**Job:**
Reproduce the records from the line containing "Task: Expand the Household Income dropdown" through the line containing "Action: pyautogui.click(x=968, y=261)", including both of those lines, and leave out the pictures.

**Dataset records:**
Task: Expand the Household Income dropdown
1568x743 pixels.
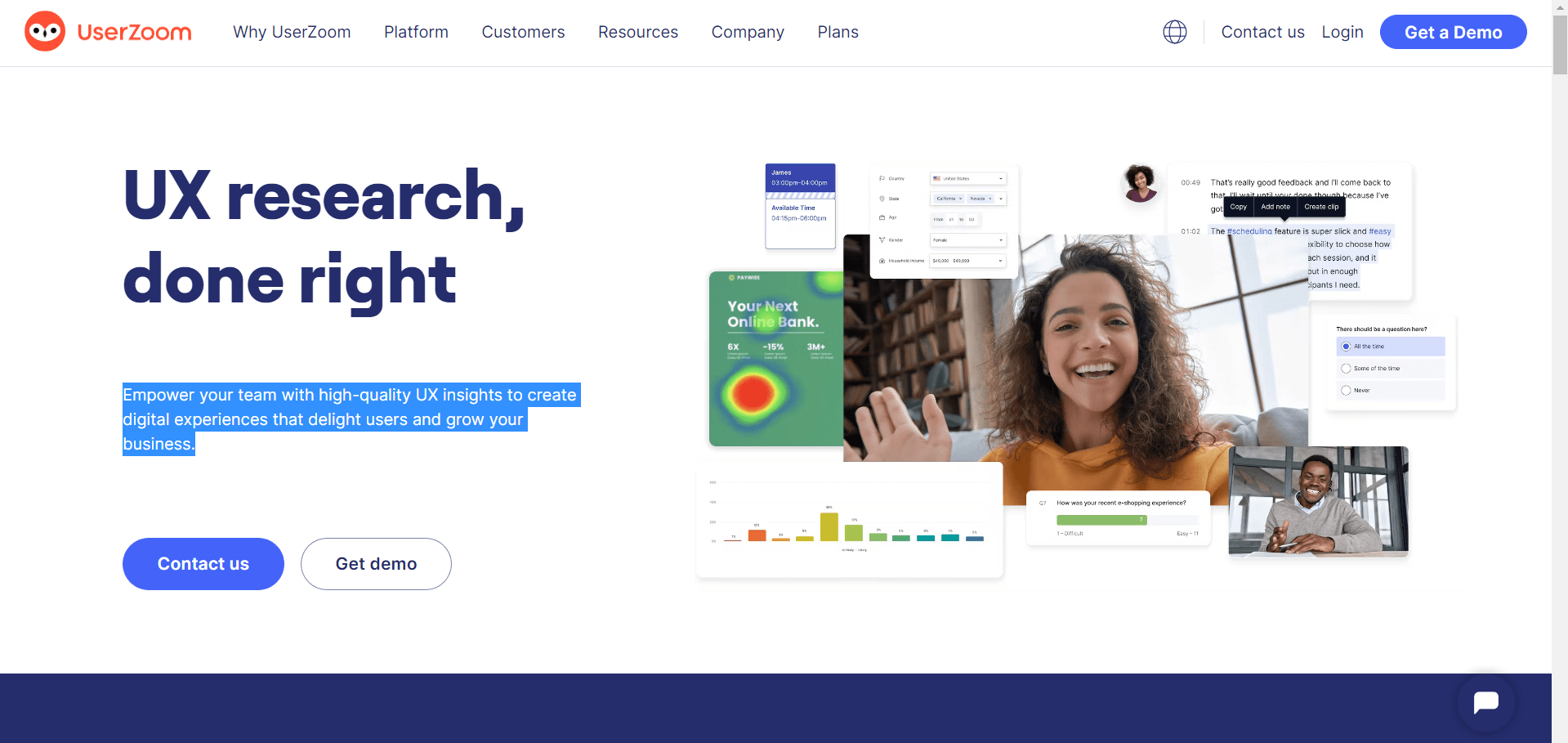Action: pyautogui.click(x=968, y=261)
==
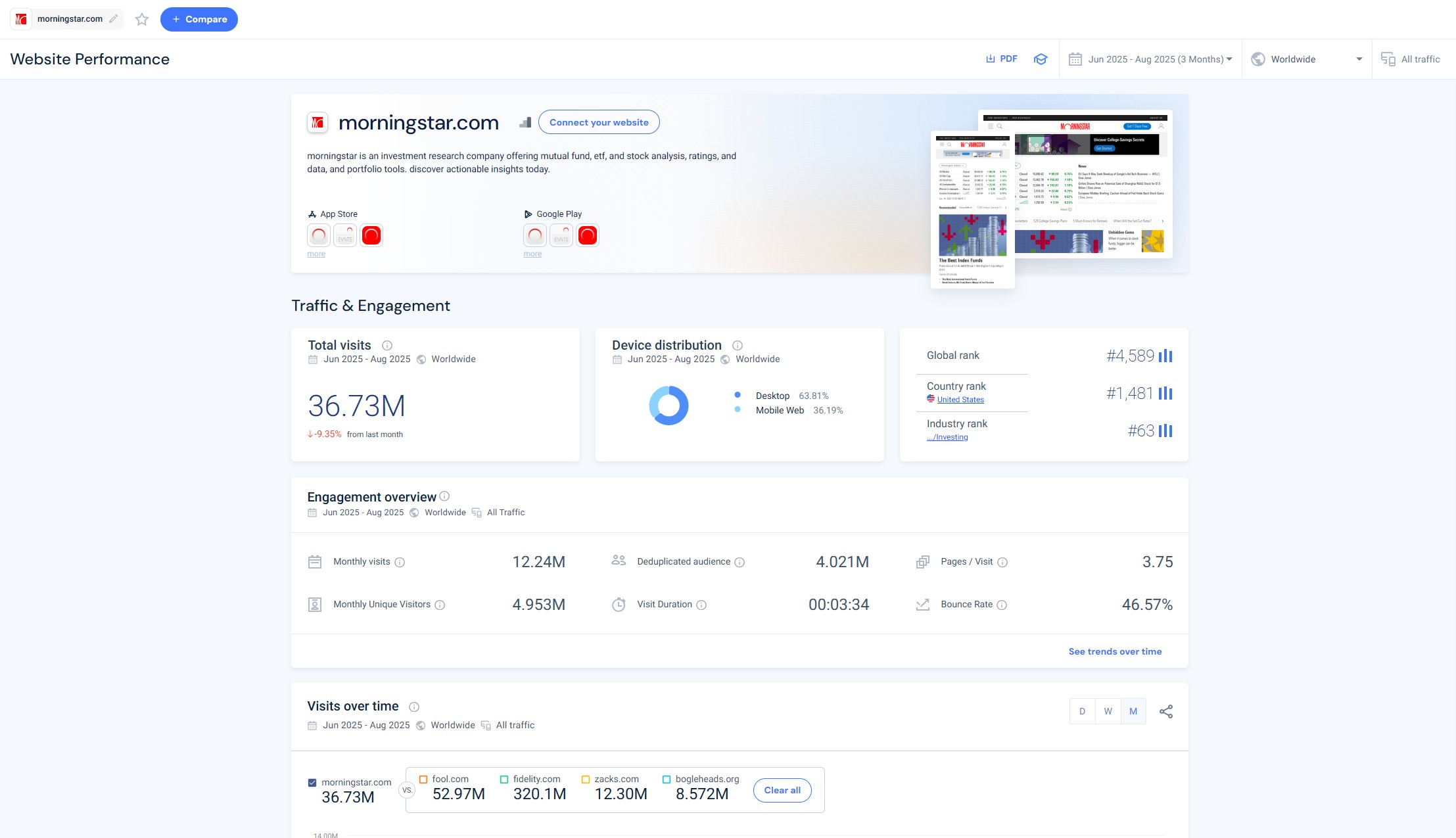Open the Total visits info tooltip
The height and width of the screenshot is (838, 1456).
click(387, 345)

**Result for this exercise:**
Task: Expand the Household Income dropdown
1568x743 pixels.
Action: pyautogui.click(x=968, y=261)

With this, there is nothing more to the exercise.